Women's quota bill triggers protest in India

Published: March 11, 2010
Women's quota bill triggers protest in India

NEW DELHI: Two political parties yesterday withdrew support for India's ruling Congress party to protest against a controversial bill reserving one-third of legislative seats for women, possibly weakening the government's capacity to pass laws.

The Samajwadi Party (SP) and the Rashtriya Janata Dal (RJD), two regional parties who account for 26 seats in the 545-seat lower house of parliament, were not part of the coalition government but supported it from the outside.

While the Congress-led coalition still has a majority with 272 seats, the withdrawal gives the government less breathing room over key pending economic legislation.

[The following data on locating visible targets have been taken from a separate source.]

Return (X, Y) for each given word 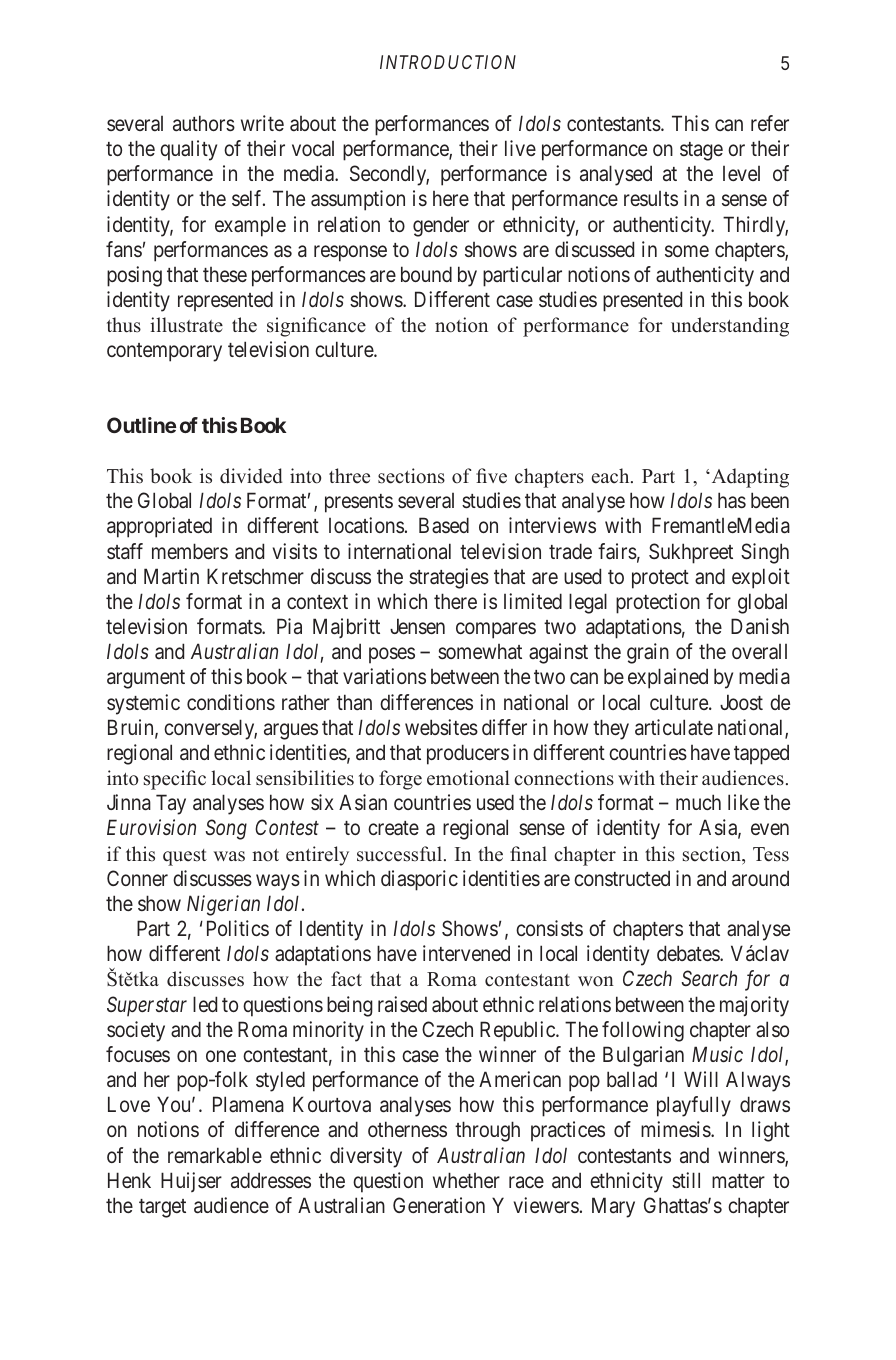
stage (701, 151)
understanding (730, 327)
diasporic (419, 880)
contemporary (164, 352)
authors (204, 123)
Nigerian (223, 905)
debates (689, 953)
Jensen (417, 626)
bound (426, 274)
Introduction (448, 62)
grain (648, 653)
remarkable (215, 1155)
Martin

The women's bill is a test for Congress, which sees the quota as a cornerstone of its election-winning platform of inclusive growth. 'Certainly the party will be weakened for future legislation,' said political analyst Amulya Ganguli. 'The government will need every vote it can.'

Championed both by Prime Minister Manmohan Singh and Congress party chief Sonia Gandhi, the women's bill had been scheduled for a vote yesterday coinciding with International Women's Day.

It is intended to speed up women's empowerment in a country where women lag far behind on many social and health indicators.

'We will withdraw our support to the government and continue our protests against the bill,' RJD leader Lalu Prasad Yadav told reporters.

The upper house of parliament, where the government introduced the bill, was repeatedly adjourned yesterday and, at one point lawmakers from the two parties rushed to the centre of the house to tear up copies of the bill.

Politicians opposing the bill shouted down speakers and refused to allow the introduction of the legislation and a scheduled debate.

The opponents of the bill argue that the law, which would reserve a third of seats for women in the parliament and state assemblies, would lead to a monopoly by upper caste women at the expense of lower caste and religious minority Muslims. 'We are not anti-women but we want reservations for women hailing from minority and backward classes first,' SP leader Mulayam Singh Yadav said.

Mr Yadav said the bill was an attempt by the Congress to appease the rich and the influential upper class. The controversial proposal to reserve 33 per cent of seats, first introduced in parliament in 1996, would dramatically increase women's membership in both houses of parliament where they now occupy about one in 10 seats.

Because the bill involves a constitutional change, it needs the approval of two-thirds of legislators in the upper house after which it will go before the lower house where it also requires a two-thirds majority.

Women currently occupy 59 seats out of 545 in the lower house. There are just 21 women in the 248-seat upper house.

'Our government is committed towards women empowerment. We are moving towards one-third reservation for women in parliament and state legislatures,' Prime Minister Manmohan Singh told a women's leadership summit on Saturday.

It will be a 'gift to the women of India if it is introduced and passed' on International Women's Day, Mrs Gandhi told lawmakers last week.

Some analysts accused the government of playing politics by seeking to appease women by proposing the legislation but without having any realistic chance of it passing.

Panchayats - local governing bodies in towns and villages - already reserve a portion of their seats for women.